Work item: Return the listing in full. Keep each line exactly as it is.
-- Extracted information follows --
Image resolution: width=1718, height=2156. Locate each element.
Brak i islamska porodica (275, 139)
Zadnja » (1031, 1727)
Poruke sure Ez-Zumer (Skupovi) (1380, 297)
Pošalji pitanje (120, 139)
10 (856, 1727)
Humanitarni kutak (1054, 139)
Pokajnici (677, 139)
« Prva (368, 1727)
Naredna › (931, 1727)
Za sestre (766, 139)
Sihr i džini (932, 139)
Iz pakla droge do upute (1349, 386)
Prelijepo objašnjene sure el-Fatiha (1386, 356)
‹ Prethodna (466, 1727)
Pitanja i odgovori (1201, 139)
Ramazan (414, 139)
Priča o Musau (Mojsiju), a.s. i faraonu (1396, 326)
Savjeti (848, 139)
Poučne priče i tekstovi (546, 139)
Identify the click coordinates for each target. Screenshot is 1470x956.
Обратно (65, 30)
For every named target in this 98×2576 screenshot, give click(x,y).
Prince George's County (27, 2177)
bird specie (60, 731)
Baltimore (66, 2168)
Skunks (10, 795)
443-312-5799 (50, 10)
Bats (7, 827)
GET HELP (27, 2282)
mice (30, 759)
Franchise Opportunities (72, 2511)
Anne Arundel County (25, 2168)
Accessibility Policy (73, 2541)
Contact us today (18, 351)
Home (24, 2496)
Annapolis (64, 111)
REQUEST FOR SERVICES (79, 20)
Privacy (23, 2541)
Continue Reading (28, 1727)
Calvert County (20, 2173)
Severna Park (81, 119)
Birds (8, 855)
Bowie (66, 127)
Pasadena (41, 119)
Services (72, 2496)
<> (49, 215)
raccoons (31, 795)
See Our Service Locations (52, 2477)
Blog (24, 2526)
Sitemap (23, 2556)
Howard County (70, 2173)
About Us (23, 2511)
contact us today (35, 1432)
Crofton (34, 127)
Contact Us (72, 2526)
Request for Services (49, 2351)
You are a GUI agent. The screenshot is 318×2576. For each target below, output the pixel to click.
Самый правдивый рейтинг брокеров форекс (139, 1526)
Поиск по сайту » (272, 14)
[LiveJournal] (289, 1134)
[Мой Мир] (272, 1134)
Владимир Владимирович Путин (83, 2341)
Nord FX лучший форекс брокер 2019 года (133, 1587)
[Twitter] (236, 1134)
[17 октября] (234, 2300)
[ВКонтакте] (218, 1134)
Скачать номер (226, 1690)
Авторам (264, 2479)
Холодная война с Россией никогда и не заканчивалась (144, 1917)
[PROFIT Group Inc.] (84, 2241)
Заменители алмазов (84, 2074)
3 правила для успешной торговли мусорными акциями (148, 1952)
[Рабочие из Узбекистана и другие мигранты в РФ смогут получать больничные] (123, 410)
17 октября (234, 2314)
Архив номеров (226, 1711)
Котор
-- Extracted information concluded --
Your solution:
Image resolution: width=1718, height=2156. Locate each element.
Brak i islamska porodica (275, 139)
Zadnja » (1031, 1727)
Poruke sure Ez-Zumer (Skupovi) (1380, 297)
Pošalji pitanje (120, 139)
10 (856, 1727)
Humanitarni kutak (1054, 139)
Pokajnici (677, 139)
« Prva (368, 1727)
Naredna › (931, 1727)
Za sestre (766, 139)
Sihr i džini (932, 139)
Iz pakla droge do upute (1349, 386)
Prelijepo objašnjene sure el-Fatiha (1386, 356)
‹ Prethodna (466, 1727)
Pitanja i odgovori (1201, 139)
Ramazan (414, 139)
Priča o Musau (Mojsiju), a.s. i faraonu (1396, 326)
Savjeti (848, 139)
Poučne priče i tekstovi (546, 139)
Identify the click coordinates for each target. Screenshot is 1470x956.
Обратно (65, 30)
For every named target in this 98×2576 screenshot, give click(x,y).
Prince George's County (27, 2177)
bird specie (60, 731)
Baltimore (66, 2168)
Skunks (10, 795)
443-312-5799 (50, 10)
Bats (7, 827)
GET HELP (27, 2282)
mice (30, 759)
Franchise Opportunities (72, 2511)
Anne Arundel County (25, 2168)
Accessibility Policy (73, 2541)
Contact us today (18, 351)
Home (24, 2496)
Annapolis (64, 111)
REQUEST FOR SERVICES (79, 20)
Privacy (23, 2541)
Continue Reading (28, 1727)
Calvert County (20, 2173)
Severna Park (81, 119)
Birds (8, 855)
Bowie (66, 127)
Pasadena (41, 119)
Services (72, 2496)
<> (49, 215)
raccoons (31, 795)
See Our Service Locations (52, 2477)
Blog (24, 2526)
Sitemap (23, 2556)
Howard County (70, 2173)
About Us (23, 2511)
contact us today (35, 1432)
Crofton (34, 127)
Contact Us (72, 2526)
Request for Services (49, 2351)
You are a GUI agent. The screenshot is 318×2576. For each target below, output the pixel to click.
Самый правдивый рейтинг брокеров форекс (139, 1526)
Поиск по сайту » (272, 14)
[LiveJournal] (289, 1134)
[Мой Мир] (272, 1134)
Владимир Владимирович Путин (83, 2341)
Nord FX лучший форекс брокер 2019 года (133, 1587)
[Twitter] (236, 1134)
[17 октября] (234, 2300)
[ВКонтакте] (218, 1134)
Скачать номер (226, 1690)
Авторам (264, 2479)
Холодная война с Россией никогда и не заканчивалась (144, 1917)
[PROFIT Group Inc.] (84, 2241)
Заменители алмазов (84, 2074)
3 правила для успешной торговли мусорными акциями (148, 1952)
[Рабочие из Узбекистана и другие мигранты в РФ смогут получать больничные] (123, 410)
17 октября (234, 2314)
Архив номеров (226, 1711)
Котор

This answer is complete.